▶ [Records for the exercise]:
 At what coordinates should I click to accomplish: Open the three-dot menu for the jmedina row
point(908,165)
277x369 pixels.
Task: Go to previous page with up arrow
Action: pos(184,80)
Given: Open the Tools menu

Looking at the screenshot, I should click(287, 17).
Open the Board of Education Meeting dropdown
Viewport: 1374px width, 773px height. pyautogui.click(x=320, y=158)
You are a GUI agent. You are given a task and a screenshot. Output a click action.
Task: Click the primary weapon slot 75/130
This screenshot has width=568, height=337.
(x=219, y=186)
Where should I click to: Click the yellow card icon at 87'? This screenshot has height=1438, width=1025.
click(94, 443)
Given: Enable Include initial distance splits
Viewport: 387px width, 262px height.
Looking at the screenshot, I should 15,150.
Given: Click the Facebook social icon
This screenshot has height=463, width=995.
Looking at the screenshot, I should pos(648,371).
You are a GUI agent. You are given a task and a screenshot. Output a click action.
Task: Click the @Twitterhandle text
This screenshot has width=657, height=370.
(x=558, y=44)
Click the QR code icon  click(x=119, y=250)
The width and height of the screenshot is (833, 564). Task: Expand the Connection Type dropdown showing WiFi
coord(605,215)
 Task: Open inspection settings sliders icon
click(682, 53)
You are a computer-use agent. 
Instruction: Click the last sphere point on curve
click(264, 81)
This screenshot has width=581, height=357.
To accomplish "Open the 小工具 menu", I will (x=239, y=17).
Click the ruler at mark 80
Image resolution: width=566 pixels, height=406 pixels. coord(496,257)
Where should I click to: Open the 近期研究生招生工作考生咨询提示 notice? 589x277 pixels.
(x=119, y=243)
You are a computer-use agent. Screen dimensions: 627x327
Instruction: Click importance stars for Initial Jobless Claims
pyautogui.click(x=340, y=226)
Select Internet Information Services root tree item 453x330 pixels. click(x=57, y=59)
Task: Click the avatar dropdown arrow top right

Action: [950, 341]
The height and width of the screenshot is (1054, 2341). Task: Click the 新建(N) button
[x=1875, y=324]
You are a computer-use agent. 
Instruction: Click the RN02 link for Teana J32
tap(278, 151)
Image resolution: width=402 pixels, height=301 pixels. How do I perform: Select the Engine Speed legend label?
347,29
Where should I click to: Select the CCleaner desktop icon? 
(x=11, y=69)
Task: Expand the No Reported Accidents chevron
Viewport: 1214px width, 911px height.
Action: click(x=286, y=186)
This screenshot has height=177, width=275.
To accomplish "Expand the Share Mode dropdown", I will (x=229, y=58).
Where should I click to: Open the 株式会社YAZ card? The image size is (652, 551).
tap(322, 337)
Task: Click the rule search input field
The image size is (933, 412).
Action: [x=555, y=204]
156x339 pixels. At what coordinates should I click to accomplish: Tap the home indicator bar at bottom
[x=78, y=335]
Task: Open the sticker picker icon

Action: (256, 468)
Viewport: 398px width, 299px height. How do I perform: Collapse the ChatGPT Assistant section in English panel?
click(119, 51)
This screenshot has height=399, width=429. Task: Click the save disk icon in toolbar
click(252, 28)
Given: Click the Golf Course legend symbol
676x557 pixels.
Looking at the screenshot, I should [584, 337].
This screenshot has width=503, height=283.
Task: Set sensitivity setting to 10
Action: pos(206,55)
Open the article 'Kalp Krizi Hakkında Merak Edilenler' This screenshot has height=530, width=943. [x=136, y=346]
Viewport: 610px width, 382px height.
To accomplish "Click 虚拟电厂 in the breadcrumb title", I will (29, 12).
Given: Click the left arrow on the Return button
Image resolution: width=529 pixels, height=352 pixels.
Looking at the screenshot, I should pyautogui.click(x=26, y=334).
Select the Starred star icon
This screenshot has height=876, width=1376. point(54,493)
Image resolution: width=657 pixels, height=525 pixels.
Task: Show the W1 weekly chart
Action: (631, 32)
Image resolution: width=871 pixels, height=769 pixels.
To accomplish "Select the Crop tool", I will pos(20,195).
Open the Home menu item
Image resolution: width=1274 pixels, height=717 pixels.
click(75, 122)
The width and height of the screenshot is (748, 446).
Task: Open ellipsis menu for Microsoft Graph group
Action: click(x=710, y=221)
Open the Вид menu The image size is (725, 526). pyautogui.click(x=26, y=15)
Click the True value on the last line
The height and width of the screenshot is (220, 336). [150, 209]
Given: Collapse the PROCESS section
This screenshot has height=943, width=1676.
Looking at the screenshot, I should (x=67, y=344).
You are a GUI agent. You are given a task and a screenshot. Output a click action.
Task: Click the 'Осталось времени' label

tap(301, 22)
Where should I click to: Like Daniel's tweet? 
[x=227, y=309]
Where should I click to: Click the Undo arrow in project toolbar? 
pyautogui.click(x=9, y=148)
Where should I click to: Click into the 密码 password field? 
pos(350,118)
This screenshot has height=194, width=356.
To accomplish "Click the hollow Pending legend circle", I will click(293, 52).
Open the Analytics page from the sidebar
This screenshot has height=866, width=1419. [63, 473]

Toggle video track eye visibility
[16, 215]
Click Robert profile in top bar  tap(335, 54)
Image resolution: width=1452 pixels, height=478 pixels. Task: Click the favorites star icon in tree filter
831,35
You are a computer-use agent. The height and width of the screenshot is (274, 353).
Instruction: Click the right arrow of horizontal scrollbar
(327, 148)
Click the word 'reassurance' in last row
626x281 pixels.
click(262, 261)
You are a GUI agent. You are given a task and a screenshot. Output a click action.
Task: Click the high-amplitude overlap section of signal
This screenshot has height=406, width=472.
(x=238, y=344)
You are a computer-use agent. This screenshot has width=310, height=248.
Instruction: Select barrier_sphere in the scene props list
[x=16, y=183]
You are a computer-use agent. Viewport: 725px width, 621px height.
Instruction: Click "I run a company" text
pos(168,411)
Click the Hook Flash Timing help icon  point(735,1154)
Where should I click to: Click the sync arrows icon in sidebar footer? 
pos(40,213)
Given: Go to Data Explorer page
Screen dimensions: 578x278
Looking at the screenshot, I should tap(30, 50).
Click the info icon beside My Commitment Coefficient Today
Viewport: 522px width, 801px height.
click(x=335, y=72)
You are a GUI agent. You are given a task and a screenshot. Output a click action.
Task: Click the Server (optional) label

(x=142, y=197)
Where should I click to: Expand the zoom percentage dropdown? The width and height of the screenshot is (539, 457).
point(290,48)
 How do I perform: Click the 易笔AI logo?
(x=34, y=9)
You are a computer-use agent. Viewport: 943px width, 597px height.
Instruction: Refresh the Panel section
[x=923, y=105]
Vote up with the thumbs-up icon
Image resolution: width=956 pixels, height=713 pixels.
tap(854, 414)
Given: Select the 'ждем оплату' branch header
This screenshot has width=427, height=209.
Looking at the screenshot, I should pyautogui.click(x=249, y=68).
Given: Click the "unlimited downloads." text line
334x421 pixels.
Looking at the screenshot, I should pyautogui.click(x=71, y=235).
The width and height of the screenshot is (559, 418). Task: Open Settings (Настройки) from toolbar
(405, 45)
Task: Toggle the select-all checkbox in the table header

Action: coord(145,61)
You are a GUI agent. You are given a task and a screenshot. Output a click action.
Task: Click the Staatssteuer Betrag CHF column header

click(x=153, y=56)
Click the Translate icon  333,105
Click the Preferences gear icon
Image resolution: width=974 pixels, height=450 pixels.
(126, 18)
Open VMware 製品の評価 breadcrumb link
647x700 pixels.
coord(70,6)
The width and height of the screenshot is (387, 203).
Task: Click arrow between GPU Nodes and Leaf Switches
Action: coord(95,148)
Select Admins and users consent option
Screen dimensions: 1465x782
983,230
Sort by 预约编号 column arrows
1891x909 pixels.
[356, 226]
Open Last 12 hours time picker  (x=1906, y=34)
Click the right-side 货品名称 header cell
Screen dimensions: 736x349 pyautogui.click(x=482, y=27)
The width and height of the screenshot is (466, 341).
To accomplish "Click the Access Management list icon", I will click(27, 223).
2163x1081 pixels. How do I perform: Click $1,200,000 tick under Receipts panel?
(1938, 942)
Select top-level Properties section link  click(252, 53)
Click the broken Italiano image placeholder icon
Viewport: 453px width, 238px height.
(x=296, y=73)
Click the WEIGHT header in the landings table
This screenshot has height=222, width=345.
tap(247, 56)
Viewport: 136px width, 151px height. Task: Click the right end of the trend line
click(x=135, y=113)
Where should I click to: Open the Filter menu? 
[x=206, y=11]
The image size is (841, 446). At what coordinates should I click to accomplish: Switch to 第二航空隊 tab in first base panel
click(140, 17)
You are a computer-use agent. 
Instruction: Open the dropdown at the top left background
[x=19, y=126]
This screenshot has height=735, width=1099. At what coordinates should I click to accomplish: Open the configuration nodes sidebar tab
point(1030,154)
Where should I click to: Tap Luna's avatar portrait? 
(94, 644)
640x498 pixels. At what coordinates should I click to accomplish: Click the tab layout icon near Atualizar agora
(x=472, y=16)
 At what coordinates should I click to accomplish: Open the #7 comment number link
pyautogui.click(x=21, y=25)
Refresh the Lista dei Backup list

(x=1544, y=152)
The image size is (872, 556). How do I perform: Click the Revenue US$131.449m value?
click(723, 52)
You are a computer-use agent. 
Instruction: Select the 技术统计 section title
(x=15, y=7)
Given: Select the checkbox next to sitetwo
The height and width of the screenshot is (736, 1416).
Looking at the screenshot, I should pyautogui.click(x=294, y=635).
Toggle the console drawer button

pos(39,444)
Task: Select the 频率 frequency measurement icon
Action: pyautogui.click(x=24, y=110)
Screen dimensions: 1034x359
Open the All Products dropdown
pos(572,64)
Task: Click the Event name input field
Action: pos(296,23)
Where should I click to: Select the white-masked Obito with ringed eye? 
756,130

▶ [Directions for this task]: From the items above, copy out the lines exactly: begin at the line that contains "Given: Select the 'ждем оплату' branch header" and stop after the line that contains "[x=19, y=126]", including both.

▶ [Complete response]:
Given: Select the 'ждем оплату' branch header
This screenshot has width=427, height=209.
Looking at the screenshot, I should pyautogui.click(x=249, y=68).
Given: Click the "unlimited downloads." text line
334x421 pixels.
Looking at the screenshot, I should pyautogui.click(x=71, y=235).
The width and height of the screenshot is (559, 418). Task: Open Settings (Настройки) from toolbar
(405, 45)
Task: Toggle the select-all checkbox in the table header

Action: coord(145,61)
You are a GUI agent. You are given a task and a screenshot. Output a click action.
Task: Click the Staatssteuer Betrag CHF column header

click(x=153, y=56)
Click the Translate icon  333,105
Click the Preferences gear icon
Image resolution: width=974 pixels, height=450 pixels.
(126, 18)
Open VMware 製品の評価 breadcrumb link
647x700 pixels.
coord(70,6)
The width and height of the screenshot is (387, 203).
Task: Click arrow between GPU Nodes and Leaf Switches
Action: coord(95,148)
Select Admins and users consent option
Screen dimensions: 1465x782
983,230
Sort by 预约编号 column arrows
1891x909 pixels.
[356, 226]
Open Last 12 hours time picker  (x=1906, y=34)
Click the right-side 货品名称 header cell
Screen dimensions: 736x349 pyautogui.click(x=482, y=27)
The width and height of the screenshot is (466, 341).
To accomplish "Click the Access Management list icon", I will click(27, 223).
2163x1081 pixels. How do I perform: Click $1,200,000 tick under Receipts panel?
(1938, 942)
Select top-level Properties section link  click(252, 53)
Click the broken Italiano image placeholder icon
Viewport: 453px width, 238px height.
(x=296, y=73)
Click the WEIGHT header in the landings table
This screenshot has height=222, width=345.
tap(247, 56)
Viewport: 136px width, 151px height. Task: Click the right end of the trend line
click(x=135, y=113)
Where should I click to: Open the Filter menu? 
[x=206, y=11]
The image size is (841, 446). At what coordinates should I click to accomplish: Switch to 第二航空隊 tab in first base panel
click(140, 17)
You are a computer-use agent. 
Instruction: Open the dropdown at the top left background
[x=19, y=126]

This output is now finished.